Ramkumar M lost his vision to glaucoma 28 years ago. But he feels lucky that he was not born blind and that he had the privilege to see his family and got to see many places. “I lost my vision in 1992. I did not know what to do or how to live a life without my eyes. I even tried to commit suicide more than three times,” recalls Ramkumar, a resident of Ernakulam, Kerala.
For Ramkumar, adapting to this new reality was the most difficult. But with friends and family for support, he managed to adapt. He’s especially grateful to Moly Koshy, a social worker.
“It was Moly aunty who taught me to live my life again. She took me to different places, introduced me to others and bought me food. While eating, she would ask me if I ever thought about people who could not even taste food?” he says.
Moly would take him to visit the cancer patient’s home. “She would tell me how lucky I am to have hands, legs and other parts of my body. She then motivated me to work towards a greater purpose – eye donation campaigns. I will always be grateful to her for my second life,” says Ramkumar, who leads his life happily with his wife Satheedevi and two daughters, Aparna and Aiswarya.
Ramkumar spent his life working for BPCL but now, is dedicated to spreading awareness about blindness and the importance of donations. After taking voluntary retirement, at 52, his mission now is to create 25 lakh eye-donors in Kerala within a decade. “If we can find 25 lakh donors, we can donate eyes to 50 lakh people and turn Kerala corneal blindness-free,” he says.

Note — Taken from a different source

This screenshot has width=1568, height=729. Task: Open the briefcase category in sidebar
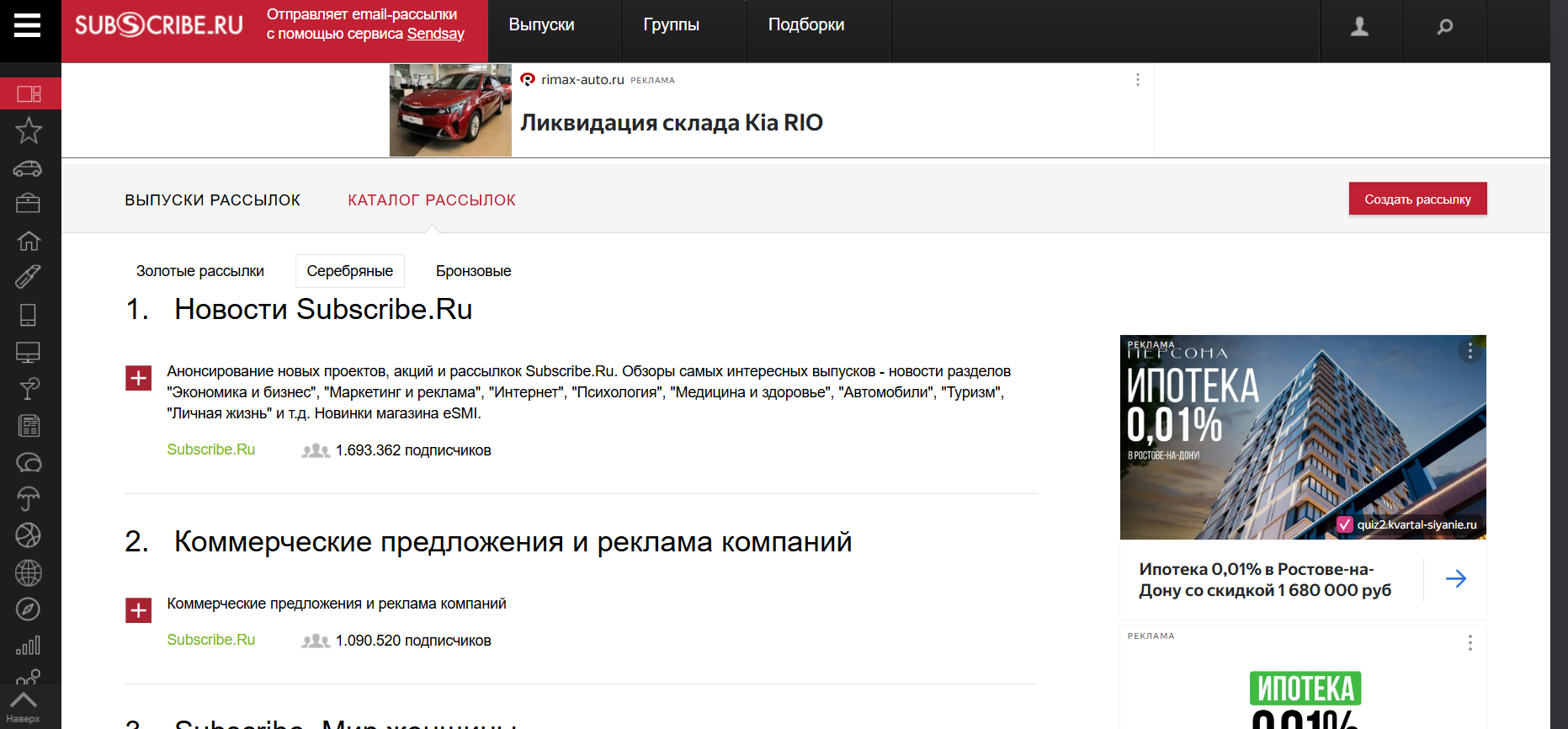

Ramkumar took to spreading awareness in the state. He realized that people are hesitant to donate their eyes, and after passing away, there is resistance from the families.
“In 2018, only 30,000 persons donated their eyes in the country. Though many people sign consent letters, the donation fails to materialise because of resistance from relatives and the consent letters get dumped in the corners of hospitals. In Tripunithura alone, around 1.5 lakh consent letters are lying waste,” he says.
Ramkumar himself has gone through the bitter experience of relatives ousting him from the houses of the deceased. “Only if the family is aware can we get the eyes as per the consent of the deceased. Over the past two-and-a-half years, I have made 7,000 families aware of the process and thereby managed to get around 3.5 lakh donors,” he said.
“A big change in citizens’ mindset when it comes to eye donation is because of the campaign of the Central Government’s SAKSHAMA, which has a wing called CAMBA (Cornea Andhatav-Mukt Bharat Abhiyan).” says Ramkumar.
He recalls how once an old woman approached him with a desire to donate her eyes for him. To which he replied: “Convince your family members about the eye donation. I lost my vision due to glaucoma and donation cannot help me get back my vision.”
Ramkumar concludes by saying that only by understanding the importance of the people’s action and what difference it makes can there be lasting change.
As they say, if you are not an organ donor, when you die, you take away many lives with you.